Amazon's carbon emissions come from a number of sources, such as its massive shipping network that relies mostly on diesel vehicles to get people their same-day delivery packages. It also comes from the electricity needed to power the growing number of data centers that run Amazon Web Services.

"Tech giants like Amazon have made promises to power their data centers with renewable energy," Greenpeace said in a 2019 report on data centers. "But a closer look into the heart of the internet reveals their rapid growth is driving more investment in fossil fuels."

Another issue environmental activists have with Amazon is that it works with oil and gas companies -- such as BP, Shell and GE Oil & Gas -- to help them extract fossil fuels.
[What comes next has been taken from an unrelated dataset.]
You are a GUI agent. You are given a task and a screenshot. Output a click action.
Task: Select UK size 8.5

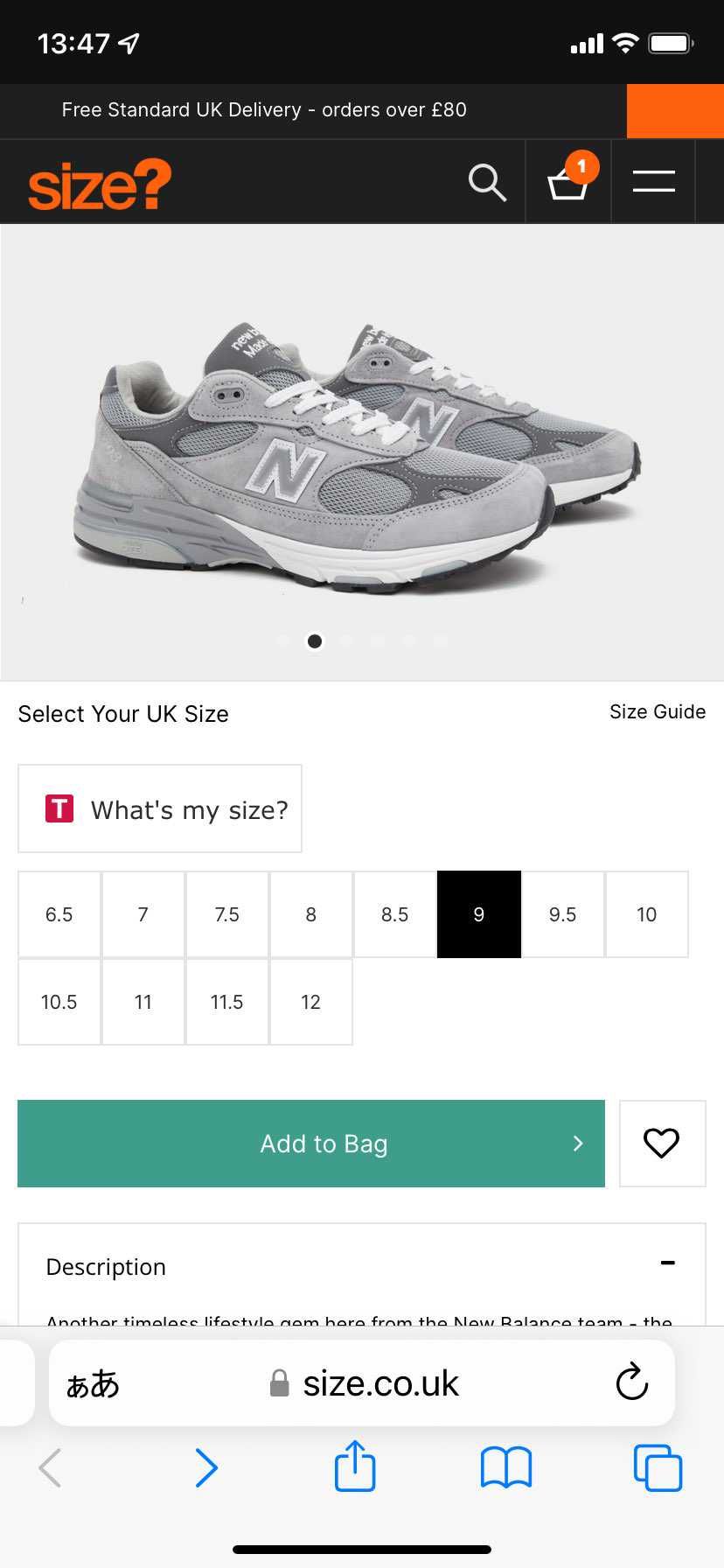[x=394, y=914]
"It's hypocritical to announce that climate change is the biggest threat to our planet while at the same time boosting the fossil fuel industry by providing advanced computing technologies to the oil and gas industry so that it can discover and drill more oil, more efficiently," Elizabeth Jardim, Greenpeace USA senior campaigner, said in a statement Tuesday.

Amazon has said it's better for the environment that it partners with these oil and gas companies because it can help the industry find new ways to lower emissions, according to Vice.

Still, both Greenpeace and Amazon Employees for Climate Justice say the way to tackle fossil fuel emissions is to cut back production, not look for new methods of extraction. And as long as Amazon has contracts with those companies, a $10 billion Earth Fund doesn't amount to much, they say.

"The international scientific community is very clear: burning the oil in wells that oil companies already have developed means we can't save our planet from climate catastrophe," Amazon Employees for Climate Justice said. "Will Jeff Bezos show us true leadership or will he continue to be complicit in the acceleration of the climate crisis, while supposedly trying to help?"